What is happiness? An economist thinks he may have the answer

Why The Italians Are Merrier Than The Irish
"Happiness is the sublime moment when you get out of your corsets at night," according to the actress Joyce Grenfell. It only goes to prove that happiness is something very personal and subjective, whose analysis has always been left to poets and philosophers. Nothing to do with economists.

Or is it? In some recent research an economist has investigated whether any economic numbers influence our happiness or sense of well-being, and found answers that ought to be of huge interest to the European leaders meeting in Luxembourg today for the Jobs Summit. For unemployment, as you might expect, makes a big contribution to unhappiness.

Cynics might argue that it is typical of an economist to churn through an enormous amount of computer calculations to prove something that any fool could have told you. However, the research, by Professor Andrew Oswald at Warwick University and others, also sheds fascinating light on how unemployment compares to other economic variables in terms of unhappiness, and therefore how much emphasis governments should be putting on economic goals which are often in conflict. Economic policy is all about making trade-offs and taking painful choices. It is no good knowing that unemployment is a bad thing if you do not know what measures people might or might not accept in order to reduce it.

Professor Oswald points out that economics is a minority interest precisely because nobody believes the budget deficit or the growth in construction orders or whatever is one of the ultimate goals of government. He says: "The stolid greyness of the business pages of our newspapers seems to mirror the fact that economic numbers matter only indirectly."

For those persistent enough to have ploughed this far through the greyness, the professor and his co-authors establish from opinion surveys in the US and Europe that well-being has increased modestly in the US but has not risen uniformly in Europe.

While the Italians have grown happier, Britons have become slightly less content, and the Irish and Belgians much less happy, over the past couple of decades. Well-being has not moved uniformly upwards despite the fact that in all of these countries average income per head has increased.

The economists establish formally that extra GDP - at least in these high-income countries - does not make any more than a slight contribution to happiness. In other words, the measure that all politicians make the totem of their success in economic policy, the growth of GDP, is neither here nor there as far as the well-being of the voters goes.

This result will not come as a surprise to those who have long argued that GDP is not an appropriate indicator or target of economic policy. The New Economics Foundation's alternative index of "sustainable economic welfare" explicitly takes account of negatives such as pollution, depletion of resources and spending on crime. It is lower now than in 1979. The new research goes on to explore what does account for changes in happiness levels if it is not the growth of the economy.

Personal characteristics naturally play a big part. Being well-educated, female, married, young or old but not middle-aged and having few children all contribute to a higher level of happiness.

Having a higher level of income makes a small contribution. But the most important factor by far is having a job. In particular, unemployed people are very unhappy.

Professor Oswald cites a wide range of other research showing the prevalence of suicide among the unemployed. Although the death rate from suicide has declined over time, those without work are 12 times more likely than the employed to attempt it, according to one study.
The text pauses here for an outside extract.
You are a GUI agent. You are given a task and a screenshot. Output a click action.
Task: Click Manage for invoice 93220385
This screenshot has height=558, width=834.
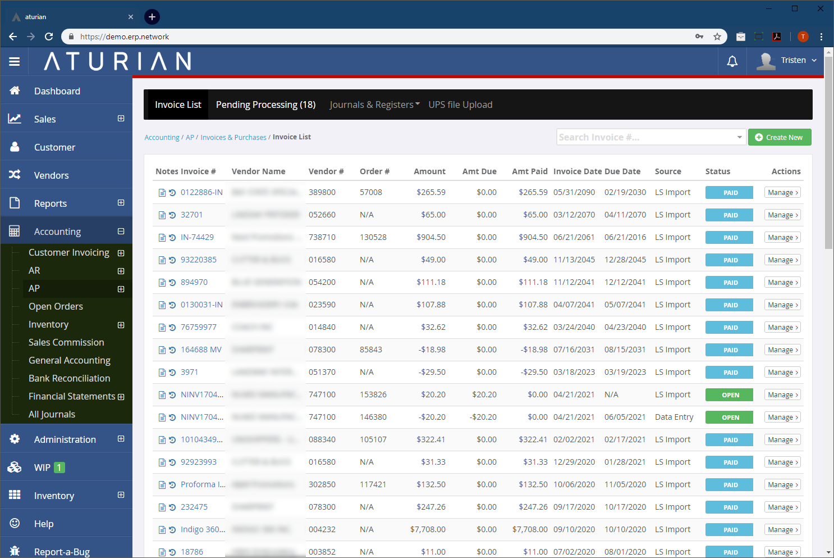click(782, 260)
As well as this qualitative evidence, it is possible to put a measurement on the unhappiness caused by unemployment. In most countries, becoming unemployed has an impact on individuals' well-being equivalent to dropping from the top to the bottom quarter of the income distribution. The conclusion: "Unemployment is a major economic source of human distress."

Well, few people would quarrel with this, and especially not the European leaders strutting their stuff for the cameras in Luxembourg today and tomorrow.

But does it mean that governments should do anything it takes to cut the jobless rate? In particular, should they forget about the current policy orthodoxy and just expand government spending or cut interest rates enough to boost the economy and consequently the number of people with jobs, whatever the consequences?

Many influential voices argue that they should, such as Robert Reich, the former US Labor Secretary. On a recent visit to London he urged central bankers to loosen up on interest rates and let the economy expand at a faster rate, and was particularly critical of the Bundesbank for raising the cost of borrowing at a time when unemployment is at record highs.

The new research indicates, however, that inflation also makes people unhappy, and they are willing to endure a severe recession in order to reduce inflation. The survey evidence since 1975 suggests that, on average, a nine percentage point higher unemployment rate was acceptable in order to lop 10 per cent off inflation and the importance of unemployment and inflation for average happiness is therefore roughly equal.

This is not the same as saying that the happiness cost of unemployment is the same as that of inflation, for the full social cost would include the total individual misery caused by unemployment, which is large. However, the fact remains that lower inflation, other things being equal, means higher well-being. And, in political calculations about the median voter, it ought to have equal weight with unemployment.

The bad news for the politicians at the Jobs Summit is therefore that the one easy solution some economists offer to Europe's unemployment problem is not a viable option. They would have to be very confident that expanding demand would not lead to higher inflation to see it as the answer.

At the same time, if continental political leaders really care about the well-being of their citizens, they will have to accept that the low unemployment Anglo-Saxon economies hold some lessons for them.

It is jobs, and not an abstract concept of social solidarity, that make a big difference to happiness. To deny this boils down to arrogance. They might as well tell their unlucky unemployed to get on their bikes and move to a country that is creating jobs.

"Happiness and Economic Performance", Andrew Oswald; and "The Macroeconomics of Happiness", Rafael Di Tella, Robert MacCulloch and Andrew Oswald. Both working papers from the Centre for Economic Performance, LSE.